_GOAL_. From the data below, pull out everything from the line containing "The width and height of the screenshot is (444, 658)." down to the line containing "Action: [422, 315]", including both of those lines, and copy it word for word.

_SUPPLIED ENTRIES_.
◇ ◇ ◇

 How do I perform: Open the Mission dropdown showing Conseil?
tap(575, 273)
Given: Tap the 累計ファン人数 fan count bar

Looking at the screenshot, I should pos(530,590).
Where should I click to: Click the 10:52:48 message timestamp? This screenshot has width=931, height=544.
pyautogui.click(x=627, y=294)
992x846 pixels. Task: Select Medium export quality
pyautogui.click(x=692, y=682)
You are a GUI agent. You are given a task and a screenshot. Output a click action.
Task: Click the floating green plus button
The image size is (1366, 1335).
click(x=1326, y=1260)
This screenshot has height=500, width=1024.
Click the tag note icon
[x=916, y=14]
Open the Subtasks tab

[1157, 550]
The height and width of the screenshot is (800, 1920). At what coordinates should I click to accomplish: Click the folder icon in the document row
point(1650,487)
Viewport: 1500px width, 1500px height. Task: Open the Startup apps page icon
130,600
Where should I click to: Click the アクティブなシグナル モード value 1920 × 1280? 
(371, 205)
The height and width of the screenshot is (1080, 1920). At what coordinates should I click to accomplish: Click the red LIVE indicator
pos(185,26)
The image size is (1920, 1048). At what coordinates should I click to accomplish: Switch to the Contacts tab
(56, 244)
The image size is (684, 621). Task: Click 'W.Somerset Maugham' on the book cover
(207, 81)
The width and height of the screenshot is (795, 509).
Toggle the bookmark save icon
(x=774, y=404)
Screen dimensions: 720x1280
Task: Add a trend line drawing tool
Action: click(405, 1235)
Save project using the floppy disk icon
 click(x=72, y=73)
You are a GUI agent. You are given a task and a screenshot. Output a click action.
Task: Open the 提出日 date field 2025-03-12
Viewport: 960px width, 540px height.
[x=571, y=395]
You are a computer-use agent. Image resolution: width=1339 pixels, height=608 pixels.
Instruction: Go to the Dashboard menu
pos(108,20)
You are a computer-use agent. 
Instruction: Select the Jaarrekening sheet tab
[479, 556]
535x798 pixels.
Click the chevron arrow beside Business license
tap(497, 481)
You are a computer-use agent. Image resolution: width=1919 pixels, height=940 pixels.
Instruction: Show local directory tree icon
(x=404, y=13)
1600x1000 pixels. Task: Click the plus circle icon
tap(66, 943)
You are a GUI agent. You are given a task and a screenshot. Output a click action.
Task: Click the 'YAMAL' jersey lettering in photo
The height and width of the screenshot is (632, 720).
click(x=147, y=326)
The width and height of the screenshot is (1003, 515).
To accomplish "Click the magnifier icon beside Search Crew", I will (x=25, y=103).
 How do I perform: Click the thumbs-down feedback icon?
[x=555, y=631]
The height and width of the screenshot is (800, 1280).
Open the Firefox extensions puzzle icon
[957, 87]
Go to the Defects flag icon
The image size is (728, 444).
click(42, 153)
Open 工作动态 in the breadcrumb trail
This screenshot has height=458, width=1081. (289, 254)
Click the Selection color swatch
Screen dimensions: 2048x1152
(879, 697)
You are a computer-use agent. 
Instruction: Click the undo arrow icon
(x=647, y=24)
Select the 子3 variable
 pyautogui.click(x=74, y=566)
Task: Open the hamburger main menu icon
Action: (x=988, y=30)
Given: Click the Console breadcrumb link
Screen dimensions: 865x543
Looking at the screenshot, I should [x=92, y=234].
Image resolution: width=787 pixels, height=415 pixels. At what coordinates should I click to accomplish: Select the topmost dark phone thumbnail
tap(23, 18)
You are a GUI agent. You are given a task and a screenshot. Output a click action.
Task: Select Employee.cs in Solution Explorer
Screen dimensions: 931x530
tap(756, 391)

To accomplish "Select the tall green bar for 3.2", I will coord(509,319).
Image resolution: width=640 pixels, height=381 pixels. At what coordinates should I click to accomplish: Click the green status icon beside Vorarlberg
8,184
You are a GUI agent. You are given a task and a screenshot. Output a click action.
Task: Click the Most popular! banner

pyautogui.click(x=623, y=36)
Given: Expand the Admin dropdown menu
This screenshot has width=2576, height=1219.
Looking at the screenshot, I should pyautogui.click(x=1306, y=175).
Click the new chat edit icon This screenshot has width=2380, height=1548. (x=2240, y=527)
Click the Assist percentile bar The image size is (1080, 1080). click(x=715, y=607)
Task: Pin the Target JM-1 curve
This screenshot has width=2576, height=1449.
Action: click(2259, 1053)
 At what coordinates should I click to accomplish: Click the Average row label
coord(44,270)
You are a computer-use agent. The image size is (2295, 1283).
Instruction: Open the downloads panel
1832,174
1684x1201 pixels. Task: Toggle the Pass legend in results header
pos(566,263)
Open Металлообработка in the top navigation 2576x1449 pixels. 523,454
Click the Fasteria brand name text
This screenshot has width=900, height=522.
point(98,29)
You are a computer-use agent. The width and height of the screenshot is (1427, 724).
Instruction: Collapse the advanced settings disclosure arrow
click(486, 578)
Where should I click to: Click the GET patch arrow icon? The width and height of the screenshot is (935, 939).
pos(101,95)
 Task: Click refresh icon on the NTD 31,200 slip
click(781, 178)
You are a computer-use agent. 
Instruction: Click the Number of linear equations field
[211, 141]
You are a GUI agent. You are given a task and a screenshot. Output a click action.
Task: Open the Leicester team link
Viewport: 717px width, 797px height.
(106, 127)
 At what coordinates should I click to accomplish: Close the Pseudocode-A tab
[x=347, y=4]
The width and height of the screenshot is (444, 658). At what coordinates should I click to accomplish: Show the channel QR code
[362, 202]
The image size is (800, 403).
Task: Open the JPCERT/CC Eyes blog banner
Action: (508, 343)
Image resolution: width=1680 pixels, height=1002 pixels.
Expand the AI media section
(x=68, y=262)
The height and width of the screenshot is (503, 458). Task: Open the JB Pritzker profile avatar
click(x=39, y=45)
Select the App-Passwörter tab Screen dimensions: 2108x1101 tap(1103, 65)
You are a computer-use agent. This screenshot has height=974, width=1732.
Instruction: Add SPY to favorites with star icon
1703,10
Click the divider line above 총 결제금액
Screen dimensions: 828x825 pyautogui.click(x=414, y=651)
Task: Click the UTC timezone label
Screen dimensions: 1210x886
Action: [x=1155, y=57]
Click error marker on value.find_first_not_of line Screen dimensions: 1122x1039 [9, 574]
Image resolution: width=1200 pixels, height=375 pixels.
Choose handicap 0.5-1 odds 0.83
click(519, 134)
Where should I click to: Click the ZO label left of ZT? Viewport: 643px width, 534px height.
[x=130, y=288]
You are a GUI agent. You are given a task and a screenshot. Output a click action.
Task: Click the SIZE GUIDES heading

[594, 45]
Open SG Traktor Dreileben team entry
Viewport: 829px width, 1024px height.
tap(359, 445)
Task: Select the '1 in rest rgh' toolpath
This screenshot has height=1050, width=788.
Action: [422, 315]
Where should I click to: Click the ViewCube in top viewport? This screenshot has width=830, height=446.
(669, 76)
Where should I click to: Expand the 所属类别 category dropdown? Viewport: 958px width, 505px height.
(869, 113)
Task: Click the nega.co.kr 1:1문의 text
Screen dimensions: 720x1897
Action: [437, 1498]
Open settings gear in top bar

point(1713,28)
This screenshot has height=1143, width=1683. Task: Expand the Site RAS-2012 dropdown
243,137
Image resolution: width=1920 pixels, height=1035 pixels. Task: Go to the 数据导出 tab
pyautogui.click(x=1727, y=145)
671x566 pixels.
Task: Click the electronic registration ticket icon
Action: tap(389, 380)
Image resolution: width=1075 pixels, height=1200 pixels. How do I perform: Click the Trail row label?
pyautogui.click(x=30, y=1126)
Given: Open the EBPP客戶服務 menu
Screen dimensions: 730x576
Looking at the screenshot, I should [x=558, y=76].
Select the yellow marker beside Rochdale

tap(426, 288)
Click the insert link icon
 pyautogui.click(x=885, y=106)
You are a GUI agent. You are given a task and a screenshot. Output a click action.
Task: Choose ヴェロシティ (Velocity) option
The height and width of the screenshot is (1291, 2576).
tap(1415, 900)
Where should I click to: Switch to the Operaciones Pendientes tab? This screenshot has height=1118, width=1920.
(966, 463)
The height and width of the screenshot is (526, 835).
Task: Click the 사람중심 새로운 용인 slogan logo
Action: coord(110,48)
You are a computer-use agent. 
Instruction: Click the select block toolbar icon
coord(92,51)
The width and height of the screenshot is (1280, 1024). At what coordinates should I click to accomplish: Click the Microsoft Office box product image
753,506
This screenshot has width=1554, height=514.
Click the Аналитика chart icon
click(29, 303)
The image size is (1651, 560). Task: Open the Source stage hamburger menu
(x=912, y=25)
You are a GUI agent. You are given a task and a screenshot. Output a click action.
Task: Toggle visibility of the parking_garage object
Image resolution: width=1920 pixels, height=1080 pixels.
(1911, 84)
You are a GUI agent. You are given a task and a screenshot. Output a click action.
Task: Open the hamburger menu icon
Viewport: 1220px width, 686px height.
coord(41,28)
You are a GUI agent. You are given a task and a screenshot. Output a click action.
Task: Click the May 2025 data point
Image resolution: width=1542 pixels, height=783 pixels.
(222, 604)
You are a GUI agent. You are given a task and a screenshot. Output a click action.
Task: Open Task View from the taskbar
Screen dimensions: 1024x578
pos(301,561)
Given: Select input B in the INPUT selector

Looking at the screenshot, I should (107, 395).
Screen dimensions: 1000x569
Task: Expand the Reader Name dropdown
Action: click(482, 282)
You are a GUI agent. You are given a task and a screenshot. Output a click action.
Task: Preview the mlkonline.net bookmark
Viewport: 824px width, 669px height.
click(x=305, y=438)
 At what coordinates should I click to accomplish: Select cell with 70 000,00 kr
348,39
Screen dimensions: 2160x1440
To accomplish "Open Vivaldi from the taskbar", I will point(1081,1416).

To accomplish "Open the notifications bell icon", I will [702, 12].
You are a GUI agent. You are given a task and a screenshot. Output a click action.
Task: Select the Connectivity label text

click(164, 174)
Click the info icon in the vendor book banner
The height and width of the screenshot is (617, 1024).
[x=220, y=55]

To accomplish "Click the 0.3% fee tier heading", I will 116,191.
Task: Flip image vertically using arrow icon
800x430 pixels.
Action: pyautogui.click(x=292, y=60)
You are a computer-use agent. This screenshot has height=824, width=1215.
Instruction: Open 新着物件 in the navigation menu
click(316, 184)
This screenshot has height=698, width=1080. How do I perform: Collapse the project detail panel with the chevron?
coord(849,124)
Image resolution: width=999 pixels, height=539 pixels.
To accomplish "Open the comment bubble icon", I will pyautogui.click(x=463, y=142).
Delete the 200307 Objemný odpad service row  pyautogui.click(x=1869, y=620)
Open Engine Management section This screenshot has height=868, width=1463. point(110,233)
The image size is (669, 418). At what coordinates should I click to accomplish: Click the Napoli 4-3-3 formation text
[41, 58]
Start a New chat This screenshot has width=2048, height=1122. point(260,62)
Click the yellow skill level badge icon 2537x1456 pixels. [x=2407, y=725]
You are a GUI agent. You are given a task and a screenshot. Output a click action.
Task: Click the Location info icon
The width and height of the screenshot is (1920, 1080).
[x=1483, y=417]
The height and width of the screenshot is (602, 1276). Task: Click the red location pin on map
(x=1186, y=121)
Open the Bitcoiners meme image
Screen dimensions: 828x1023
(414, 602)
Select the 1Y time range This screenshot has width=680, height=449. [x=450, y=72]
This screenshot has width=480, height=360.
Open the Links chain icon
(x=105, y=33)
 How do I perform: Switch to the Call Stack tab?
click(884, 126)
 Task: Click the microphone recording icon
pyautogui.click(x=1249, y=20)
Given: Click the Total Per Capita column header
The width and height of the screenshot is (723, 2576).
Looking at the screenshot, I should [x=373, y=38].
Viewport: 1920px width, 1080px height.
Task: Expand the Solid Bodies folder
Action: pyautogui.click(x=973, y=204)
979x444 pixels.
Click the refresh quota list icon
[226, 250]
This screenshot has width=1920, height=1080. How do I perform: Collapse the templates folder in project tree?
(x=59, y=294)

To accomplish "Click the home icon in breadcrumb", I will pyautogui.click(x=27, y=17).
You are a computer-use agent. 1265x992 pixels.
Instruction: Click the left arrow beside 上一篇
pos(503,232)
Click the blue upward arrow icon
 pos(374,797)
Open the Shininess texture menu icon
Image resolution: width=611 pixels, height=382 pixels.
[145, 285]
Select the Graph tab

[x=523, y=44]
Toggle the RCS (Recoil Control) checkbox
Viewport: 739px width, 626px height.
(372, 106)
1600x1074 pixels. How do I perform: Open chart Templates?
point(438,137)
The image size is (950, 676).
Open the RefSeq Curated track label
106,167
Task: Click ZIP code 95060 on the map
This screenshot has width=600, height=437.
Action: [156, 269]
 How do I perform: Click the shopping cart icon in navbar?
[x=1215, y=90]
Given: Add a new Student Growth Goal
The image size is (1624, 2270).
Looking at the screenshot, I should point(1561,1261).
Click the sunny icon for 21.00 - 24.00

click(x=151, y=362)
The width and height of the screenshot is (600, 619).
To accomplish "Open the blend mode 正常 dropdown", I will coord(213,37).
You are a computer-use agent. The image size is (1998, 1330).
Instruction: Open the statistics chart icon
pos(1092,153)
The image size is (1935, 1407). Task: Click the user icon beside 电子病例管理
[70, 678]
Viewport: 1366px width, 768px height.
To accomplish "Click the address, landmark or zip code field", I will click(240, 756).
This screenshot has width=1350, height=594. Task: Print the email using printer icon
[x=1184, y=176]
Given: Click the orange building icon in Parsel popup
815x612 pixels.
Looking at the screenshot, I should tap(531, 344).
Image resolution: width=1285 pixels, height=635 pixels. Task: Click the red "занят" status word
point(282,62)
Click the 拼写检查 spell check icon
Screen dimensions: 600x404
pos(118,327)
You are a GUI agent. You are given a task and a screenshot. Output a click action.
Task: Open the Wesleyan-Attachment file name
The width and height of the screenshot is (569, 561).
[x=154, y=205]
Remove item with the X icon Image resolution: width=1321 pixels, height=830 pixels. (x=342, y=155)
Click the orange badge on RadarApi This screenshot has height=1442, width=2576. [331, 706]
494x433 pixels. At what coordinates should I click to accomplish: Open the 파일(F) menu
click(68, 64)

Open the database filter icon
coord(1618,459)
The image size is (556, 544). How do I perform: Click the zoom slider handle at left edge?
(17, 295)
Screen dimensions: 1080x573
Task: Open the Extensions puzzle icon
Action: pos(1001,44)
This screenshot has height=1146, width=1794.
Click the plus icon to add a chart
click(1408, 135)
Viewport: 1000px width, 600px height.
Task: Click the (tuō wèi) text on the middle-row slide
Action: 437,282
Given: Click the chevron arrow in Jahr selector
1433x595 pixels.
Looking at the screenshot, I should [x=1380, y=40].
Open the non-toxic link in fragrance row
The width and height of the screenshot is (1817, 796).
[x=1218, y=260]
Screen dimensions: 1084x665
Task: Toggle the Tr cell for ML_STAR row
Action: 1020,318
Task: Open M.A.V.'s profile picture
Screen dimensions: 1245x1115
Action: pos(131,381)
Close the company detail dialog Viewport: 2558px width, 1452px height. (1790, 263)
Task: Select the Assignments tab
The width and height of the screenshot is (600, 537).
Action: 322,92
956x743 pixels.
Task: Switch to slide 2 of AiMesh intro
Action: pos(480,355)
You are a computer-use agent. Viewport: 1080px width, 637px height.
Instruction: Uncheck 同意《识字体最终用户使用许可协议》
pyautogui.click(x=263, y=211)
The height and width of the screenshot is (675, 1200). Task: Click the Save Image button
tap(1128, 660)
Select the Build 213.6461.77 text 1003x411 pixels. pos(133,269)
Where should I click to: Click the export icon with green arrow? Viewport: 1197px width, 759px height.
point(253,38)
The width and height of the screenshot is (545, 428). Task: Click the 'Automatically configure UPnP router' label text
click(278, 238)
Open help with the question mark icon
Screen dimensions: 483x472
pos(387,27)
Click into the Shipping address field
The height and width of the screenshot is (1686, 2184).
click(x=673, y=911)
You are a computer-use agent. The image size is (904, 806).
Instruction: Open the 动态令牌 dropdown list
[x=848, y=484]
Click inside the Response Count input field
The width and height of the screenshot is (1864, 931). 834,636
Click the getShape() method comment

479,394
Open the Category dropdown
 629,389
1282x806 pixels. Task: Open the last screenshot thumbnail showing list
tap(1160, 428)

◇ ◇ ◇

_SOLUTION_.
The width and height of the screenshot is (444, 658). At what coordinates should I click to accomplish: Show the channel QR code
[362, 202]
The image size is (800, 403).
Task: Open the JPCERT/CC Eyes blog banner
Action: (508, 343)
Image resolution: width=1680 pixels, height=1002 pixels.
Expand the AI media section
(x=68, y=262)
The height and width of the screenshot is (503, 458). Task: Open the JB Pritzker profile avatar
click(x=39, y=45)
Select the App-Passwörter tab Screen dimensions: 2108x1101 tap(1103, 65)
You are a computer-use agent. This screenshot has height=974, width=1732.
Instruction: Add SPY to favorites with star icon
1703,10
Click the divider line above 총 결제금액
Screen dimensions: 828x825 pyautogui.click(x=414, y=651)
Task: Click the UTC timezone label
Screen dimensions: 1210x886
Action: [x=1155, y=57]
Click error marker on value.find_first_not_of line Screen dimensions: 1122x1039 [9, 574]
Image resolution: width=1200 pixels, height=375 pixels.
Choose handicap 0.5-1 odds 0.83
click(519, 134)
Where should I click to: Click the ZO label left of ZT? Viewport: 643px width, 534px height.
[x=130, y=288]
You are a GUI agent. You are given a task and a screenshot. Output a click action.
Task: Click the SIZE GUIDES heading

[594, 45]
Open SG Traktor Dreileben team entry
Viewport: 829px width, 1024px height.
tap(359, 445)
Task: Select the '1 in rest rgh' toolpath
This screenshot has height=1050, width=788.
Action: [422, 315]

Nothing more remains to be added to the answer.